● **Task data**:
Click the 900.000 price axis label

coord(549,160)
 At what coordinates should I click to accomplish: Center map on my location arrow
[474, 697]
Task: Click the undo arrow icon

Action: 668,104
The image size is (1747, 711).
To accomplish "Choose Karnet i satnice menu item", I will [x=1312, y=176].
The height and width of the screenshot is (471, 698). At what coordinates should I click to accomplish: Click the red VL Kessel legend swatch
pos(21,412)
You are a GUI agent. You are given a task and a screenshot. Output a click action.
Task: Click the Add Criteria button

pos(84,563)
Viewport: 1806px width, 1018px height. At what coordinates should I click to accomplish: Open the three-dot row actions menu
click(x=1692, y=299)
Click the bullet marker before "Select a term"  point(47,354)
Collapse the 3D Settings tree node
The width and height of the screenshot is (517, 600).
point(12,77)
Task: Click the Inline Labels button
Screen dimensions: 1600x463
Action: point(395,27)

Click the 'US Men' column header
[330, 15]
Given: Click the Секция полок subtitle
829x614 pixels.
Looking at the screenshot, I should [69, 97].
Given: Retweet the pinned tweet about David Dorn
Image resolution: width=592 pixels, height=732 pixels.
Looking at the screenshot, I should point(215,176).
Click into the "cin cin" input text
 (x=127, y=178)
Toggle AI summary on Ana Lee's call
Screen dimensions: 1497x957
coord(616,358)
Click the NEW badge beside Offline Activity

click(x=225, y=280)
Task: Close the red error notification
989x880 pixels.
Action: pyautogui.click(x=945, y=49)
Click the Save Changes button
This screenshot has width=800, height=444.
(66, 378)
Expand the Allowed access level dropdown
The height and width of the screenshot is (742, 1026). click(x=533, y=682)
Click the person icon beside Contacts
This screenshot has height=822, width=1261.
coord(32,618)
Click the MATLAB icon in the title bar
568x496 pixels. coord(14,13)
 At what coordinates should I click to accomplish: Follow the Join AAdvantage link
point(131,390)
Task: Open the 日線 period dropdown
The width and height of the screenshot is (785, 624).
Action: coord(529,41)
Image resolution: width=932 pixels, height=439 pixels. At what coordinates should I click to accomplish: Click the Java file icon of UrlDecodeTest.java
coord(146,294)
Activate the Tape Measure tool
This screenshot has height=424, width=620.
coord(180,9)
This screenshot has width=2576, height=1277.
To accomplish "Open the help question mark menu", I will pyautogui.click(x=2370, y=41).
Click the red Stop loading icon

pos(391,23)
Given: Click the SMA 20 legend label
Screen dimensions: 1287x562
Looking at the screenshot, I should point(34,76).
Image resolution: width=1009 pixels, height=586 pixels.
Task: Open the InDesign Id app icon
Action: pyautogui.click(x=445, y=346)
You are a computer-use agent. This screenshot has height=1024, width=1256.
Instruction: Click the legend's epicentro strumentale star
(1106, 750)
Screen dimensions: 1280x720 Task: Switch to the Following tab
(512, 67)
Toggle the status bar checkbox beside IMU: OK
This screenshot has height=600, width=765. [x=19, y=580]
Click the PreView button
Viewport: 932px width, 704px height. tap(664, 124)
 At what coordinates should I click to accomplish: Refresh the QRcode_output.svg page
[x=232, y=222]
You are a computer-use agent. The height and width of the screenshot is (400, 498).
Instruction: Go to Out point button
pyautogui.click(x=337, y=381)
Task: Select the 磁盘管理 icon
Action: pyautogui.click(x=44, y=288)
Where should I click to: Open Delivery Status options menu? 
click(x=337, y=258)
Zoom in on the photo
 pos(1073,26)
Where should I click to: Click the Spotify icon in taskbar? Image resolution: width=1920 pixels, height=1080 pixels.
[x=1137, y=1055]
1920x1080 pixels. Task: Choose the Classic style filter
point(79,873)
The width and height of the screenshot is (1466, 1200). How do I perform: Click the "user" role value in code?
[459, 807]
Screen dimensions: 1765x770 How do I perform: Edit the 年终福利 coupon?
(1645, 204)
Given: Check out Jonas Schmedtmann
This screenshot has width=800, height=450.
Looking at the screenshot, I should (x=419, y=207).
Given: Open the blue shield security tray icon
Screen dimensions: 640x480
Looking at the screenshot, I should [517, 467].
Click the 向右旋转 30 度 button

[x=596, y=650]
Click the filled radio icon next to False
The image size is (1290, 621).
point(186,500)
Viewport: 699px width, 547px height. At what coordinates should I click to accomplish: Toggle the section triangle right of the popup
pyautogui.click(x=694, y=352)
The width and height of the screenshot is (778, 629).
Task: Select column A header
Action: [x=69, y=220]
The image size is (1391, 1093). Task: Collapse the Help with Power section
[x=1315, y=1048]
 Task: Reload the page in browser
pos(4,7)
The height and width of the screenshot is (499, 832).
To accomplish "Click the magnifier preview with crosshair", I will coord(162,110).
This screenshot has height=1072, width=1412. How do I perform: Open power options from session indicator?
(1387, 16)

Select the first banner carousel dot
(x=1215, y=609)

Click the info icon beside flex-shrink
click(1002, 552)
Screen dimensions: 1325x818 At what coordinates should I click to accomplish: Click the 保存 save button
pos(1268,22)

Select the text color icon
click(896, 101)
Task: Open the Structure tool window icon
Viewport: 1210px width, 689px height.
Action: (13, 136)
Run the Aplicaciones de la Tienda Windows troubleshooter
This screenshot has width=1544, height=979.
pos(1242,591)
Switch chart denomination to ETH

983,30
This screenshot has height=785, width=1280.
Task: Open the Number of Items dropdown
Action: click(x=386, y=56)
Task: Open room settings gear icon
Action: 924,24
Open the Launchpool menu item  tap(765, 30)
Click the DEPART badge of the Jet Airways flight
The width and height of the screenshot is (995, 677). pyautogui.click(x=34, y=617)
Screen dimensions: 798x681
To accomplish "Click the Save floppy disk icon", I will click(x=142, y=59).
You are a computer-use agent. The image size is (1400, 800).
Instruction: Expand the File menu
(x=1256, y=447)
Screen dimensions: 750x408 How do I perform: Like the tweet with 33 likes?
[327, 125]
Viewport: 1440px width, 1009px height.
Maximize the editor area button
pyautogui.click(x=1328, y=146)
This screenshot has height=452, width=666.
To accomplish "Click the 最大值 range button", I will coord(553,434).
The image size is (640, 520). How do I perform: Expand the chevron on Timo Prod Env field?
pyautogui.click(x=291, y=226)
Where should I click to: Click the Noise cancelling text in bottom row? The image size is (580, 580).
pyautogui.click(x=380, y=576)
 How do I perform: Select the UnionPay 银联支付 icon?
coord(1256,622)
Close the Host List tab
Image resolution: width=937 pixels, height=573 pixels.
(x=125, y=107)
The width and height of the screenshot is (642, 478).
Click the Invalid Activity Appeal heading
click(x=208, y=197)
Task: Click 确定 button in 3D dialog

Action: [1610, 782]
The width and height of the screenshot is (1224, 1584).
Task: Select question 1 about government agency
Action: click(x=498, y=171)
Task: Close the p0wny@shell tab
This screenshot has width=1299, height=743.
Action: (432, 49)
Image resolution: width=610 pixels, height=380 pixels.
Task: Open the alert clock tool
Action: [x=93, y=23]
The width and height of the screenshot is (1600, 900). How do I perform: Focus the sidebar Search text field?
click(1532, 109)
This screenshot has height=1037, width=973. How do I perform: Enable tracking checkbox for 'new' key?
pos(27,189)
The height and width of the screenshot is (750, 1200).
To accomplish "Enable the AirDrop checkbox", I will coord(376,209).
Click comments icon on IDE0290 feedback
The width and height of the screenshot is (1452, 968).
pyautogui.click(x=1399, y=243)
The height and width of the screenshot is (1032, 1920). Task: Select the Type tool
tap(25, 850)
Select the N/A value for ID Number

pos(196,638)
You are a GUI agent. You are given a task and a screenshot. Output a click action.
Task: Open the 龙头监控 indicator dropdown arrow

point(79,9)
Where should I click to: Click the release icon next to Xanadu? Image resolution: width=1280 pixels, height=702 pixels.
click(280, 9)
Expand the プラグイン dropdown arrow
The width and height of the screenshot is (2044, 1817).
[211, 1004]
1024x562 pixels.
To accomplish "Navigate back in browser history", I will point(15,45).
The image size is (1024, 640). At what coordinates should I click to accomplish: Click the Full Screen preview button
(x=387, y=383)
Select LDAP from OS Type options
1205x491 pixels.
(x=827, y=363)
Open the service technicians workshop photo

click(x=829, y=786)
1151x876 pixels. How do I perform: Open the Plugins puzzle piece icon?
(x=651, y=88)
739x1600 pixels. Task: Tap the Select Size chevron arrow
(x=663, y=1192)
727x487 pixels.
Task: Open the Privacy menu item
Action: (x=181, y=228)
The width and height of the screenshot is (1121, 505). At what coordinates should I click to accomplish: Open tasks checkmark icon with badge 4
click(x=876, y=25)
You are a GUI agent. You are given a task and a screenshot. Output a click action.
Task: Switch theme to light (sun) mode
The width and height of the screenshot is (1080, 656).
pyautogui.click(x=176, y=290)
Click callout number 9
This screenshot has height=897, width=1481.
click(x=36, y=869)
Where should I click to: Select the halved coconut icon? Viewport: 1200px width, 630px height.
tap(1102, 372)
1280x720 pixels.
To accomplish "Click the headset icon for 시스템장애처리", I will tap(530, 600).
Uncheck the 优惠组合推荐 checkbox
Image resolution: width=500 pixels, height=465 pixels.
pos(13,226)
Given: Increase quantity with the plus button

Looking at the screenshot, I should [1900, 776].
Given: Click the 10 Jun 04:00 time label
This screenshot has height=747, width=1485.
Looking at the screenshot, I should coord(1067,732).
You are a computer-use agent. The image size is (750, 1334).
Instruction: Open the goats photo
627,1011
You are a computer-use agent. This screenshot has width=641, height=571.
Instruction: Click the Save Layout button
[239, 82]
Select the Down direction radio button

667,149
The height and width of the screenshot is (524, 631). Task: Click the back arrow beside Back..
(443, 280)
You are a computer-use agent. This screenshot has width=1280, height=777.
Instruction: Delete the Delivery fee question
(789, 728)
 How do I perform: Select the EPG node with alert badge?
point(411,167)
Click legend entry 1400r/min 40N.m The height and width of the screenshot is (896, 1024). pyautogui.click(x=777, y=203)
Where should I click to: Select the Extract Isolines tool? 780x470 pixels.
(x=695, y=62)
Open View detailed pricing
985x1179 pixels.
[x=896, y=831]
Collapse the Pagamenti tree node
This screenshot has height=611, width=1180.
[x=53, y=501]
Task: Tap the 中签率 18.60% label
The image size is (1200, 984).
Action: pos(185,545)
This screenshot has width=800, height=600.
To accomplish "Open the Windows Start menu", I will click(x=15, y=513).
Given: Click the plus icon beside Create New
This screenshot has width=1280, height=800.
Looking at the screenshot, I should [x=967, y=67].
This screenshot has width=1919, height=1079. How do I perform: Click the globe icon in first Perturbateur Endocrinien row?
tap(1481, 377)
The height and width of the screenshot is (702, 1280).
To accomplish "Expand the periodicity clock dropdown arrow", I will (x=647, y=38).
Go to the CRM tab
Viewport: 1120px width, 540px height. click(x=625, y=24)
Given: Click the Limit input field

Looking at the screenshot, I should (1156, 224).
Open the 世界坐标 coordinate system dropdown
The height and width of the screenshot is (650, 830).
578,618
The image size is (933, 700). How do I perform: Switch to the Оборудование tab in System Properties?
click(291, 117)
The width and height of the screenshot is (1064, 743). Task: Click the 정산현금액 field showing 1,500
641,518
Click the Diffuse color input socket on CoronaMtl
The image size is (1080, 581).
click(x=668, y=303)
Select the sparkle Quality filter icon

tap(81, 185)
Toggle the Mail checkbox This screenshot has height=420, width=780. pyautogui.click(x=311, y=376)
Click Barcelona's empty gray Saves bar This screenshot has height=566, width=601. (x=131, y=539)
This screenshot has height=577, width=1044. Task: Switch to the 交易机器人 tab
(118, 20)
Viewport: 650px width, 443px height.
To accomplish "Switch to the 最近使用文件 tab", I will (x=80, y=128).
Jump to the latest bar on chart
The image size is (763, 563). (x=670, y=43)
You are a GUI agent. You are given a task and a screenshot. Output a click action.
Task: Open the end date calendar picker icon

● **Task to complete**: Above are the records. Print exactly, and only, the lines from the line with "Screen dimensions: 1600x463" to the line with "Toggle AI summary on Ana Lee's call", both inclusive.

● **Task response**:
Screen dimensions: 1600x463
Action: point(395,27)

Click the 'US Men' column header
[330, 15]
Given: Click the Секция полок subtitle
829x614 pixels.
Looking at the screenshot, I should [69, 97].
Given: Retweet the pinned tweet about David Dorn
Image resolution: width=592 pixels, height=732 pixels.
Looking at the screenshot, I should point(215,176).
Click into the "cin cin" input text
 (x=127, y=178)
Toggle AI summary on Ana Lee's call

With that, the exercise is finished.